[Collected data]

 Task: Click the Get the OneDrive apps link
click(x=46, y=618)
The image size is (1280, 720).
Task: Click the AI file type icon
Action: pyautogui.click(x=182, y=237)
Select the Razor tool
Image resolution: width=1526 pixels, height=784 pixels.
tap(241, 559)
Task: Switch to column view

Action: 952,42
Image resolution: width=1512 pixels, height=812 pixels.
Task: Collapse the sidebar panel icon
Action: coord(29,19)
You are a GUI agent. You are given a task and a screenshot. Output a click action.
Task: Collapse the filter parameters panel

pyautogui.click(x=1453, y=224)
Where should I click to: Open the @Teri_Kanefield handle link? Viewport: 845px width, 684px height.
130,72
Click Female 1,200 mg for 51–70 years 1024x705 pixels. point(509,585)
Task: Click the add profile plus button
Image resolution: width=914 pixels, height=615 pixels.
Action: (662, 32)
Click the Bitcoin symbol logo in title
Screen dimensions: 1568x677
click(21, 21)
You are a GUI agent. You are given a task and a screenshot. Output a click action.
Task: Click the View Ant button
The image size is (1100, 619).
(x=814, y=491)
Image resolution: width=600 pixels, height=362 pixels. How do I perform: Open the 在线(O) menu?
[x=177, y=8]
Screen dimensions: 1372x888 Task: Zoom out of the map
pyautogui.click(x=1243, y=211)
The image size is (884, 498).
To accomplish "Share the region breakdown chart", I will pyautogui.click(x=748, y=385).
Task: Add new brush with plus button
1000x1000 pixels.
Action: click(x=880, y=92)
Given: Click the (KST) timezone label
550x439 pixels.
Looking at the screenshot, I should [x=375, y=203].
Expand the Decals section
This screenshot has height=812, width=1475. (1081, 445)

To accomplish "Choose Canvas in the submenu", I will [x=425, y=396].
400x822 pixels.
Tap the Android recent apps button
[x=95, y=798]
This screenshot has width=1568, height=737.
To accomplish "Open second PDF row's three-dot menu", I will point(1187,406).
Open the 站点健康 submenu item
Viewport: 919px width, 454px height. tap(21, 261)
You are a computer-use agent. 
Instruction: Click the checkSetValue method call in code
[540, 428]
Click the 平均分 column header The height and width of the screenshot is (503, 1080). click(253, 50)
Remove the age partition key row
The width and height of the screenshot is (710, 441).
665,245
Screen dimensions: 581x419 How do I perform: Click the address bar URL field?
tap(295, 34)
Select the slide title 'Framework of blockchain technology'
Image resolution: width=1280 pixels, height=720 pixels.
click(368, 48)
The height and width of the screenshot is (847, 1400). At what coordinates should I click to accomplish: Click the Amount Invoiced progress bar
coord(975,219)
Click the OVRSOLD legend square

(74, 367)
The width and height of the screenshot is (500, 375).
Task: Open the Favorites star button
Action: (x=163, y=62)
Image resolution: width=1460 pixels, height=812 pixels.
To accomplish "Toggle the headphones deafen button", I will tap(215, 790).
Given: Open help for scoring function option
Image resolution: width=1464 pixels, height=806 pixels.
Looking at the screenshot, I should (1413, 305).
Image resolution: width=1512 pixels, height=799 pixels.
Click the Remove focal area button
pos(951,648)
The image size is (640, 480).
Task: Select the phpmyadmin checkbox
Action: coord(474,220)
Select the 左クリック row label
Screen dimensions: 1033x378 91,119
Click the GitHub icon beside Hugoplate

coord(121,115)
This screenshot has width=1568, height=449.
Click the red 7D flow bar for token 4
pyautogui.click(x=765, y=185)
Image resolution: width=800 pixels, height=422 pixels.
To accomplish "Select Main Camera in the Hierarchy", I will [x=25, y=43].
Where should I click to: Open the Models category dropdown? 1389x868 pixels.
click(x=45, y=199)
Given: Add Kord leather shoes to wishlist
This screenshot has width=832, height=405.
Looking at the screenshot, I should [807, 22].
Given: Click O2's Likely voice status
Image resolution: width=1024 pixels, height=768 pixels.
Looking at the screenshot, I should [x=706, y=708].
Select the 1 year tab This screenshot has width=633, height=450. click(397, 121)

What this task involves
Convert the listing above into a numbered list, omitting any blank lines.

Reply
1.  Task: Click the Get the OneDrive apps link
2. click(x=46, y=618)
3. The image size is (1280, 720).
4. Task: Click the AI file type icon
5. Action: pyautogui.click(x=182, y=237)
6. Select the Razor tool
7. Image resolution: width=1526 pixels, height=784 pixels.
8. tap(241, 559)
9. Task: Switch to column view
10. Action: 952,42
11. Image resolution: width=1512 pixels, height=812 pixels.
12. Task: Collapse the sidebar panel icon
13. Action: coord(29,19)
14. You are a GUI agent. You are given a task and a screenshot. Output a click action.
15. Task: Collapse the filter parameters panel
16. pyautogui.click(x=1453, y=224)
17. Where should I click to: Open the @Teri_Kanefield handle link? Viewport: 845px width, 684px height.
18. 130,72
19. Click Female 1,200 mg for 51–70 years 1024x705 pixels. point(509,585)
20. Task: Click the add profile plus button
21. Image resolution: width=914 pixels, height=615 pixels.
22. Action: (662, 32)
23. Click the Bitcoin symbol logo in title
24. Screen dimensions: 1568x677
25. click(21, 21)
26. You are a GUI agent. You are given a task and a screenshot. Output a click action.
27. Task: Click the View Ant button
28. The image size is (1100, 619).
29. (x=814, y=491)
30. Image resolution: width=600 pixels, height=362 pixels. How do I perform: Open the 在线(O) menu?
31. [x=177, y=8]
32. Screen dimensions: 1372x888 Task: Zoom out of the map
33. pyautogui.click(x=1243, y=211)
34. The image size is (884, 498).
35. To accomplish "Share the region breakdown chart", I will pyautogui.click(x=748, y=385).
36. Task: Add new brush with plus button
37. 1000x1000 pixels.
38. Action: click(x=880, y=92)
39. Given: Click the (KST) timezone label
40. 550x439 pixels.
41. Looking at the screenshot, I should [x=375, y=203].
42. Expand the Decals section
43. This screenshot has height=812, width=1475. (1081, 445)
44. To accomplish "Choose Canvas in the submenu", I will [x=425, y=396].
45. 400x822 pixels.
46. Tap the Android recent apps button
47. [x=95, y=798]
48. This screenshot has width=1568, height=737.
49. To accomplish "Open second PDF row's three-dot menu", I will point(1187,406).
50. Open the 站点健康 submenu item
51. Viewport: 919px width, 454px height. tap(21, 261)
52. You are a computer-use agent. 
53. Instruction: Click the checkSetValue method call in code
54. [540, 428]
55. Click the 平均分 column header The height and width of the screenshot is (503, 1080). click(253, 50)
56. Remove the age partition key row
57. The width and height of the screenshot is (710, 441).
58. 665,245
59. Screen dimensions: 581x419 How do I perform: Click the address bar URL field?
60. tap(295, 34)
61. Select the slide title 'Framework of blockchain technology'
62. Image resolution: width=1280 pixels, height=720 pixels.
63. click(368, 48)
64. The height and width of the screenshot is (847, 1400). At what coordinates should I click to accomplish: Click the Amount Invoiced progress bar
65. coord(975,219)
66. Click the OVRSOLD legend square
67. (74, 367)
68. The width and height of the screenshot is (500, 375).
69. Task: Open the Favorites star button
70. Action: (x=163, y=62)
71. Image resolution: width=1460 pixels, height=812 pixels.
72. To accomplish "Toggle the headphones deafen button", I will tap(215, 790).
73. Given: Open help for scoring function option
74. Image resolution: width=1464 pixels, height=806 pixels.
75. Looking at the screenshot, I should (1413, 305).
76. Image resolution: width=1512 pixels, height=799 pixels.
77. Click the Remove focal area button
78. pos(951,648)
79. The image size is (640, 480).
80. Task: Select the phpmyadmin checkbox
81. Action: coord(474,220)
82. Select the 左クリック row label
83. Screen dimensions: 1033x378 91,119
84. Click the GitHub icon beside Hugoplate
85. coord(121,115)
86. This screenshot has width=1568, height=449.
87. Click the red 7D flow bar for token 4
88. pyautogui.click(x=765, y=185)
89. Image resolution: width=800 pixels, height=422 pixels.
90. To accomplish "Select Main Camera in the Hierarchy", I will [x=25, y=43].
91. Where should I click to: Open the Models category dropdown? 1389x868 pixels.
92. click(x=45, y=199)
93. Given: Add Kord leather shoes to wishlist
94. This screenshot has width=832, height=405.
95. Looking at the screenshot, I should [807, 22].
96. Given: Click O2's Likely voice status
97. Image resolution: width=1024 pixels, height=768 pixels.
98. Looking at the screenshot, I should [x=706, y=708].
99. Select the 1 year tab This screenshot has width=633, height=450. click(397, 121)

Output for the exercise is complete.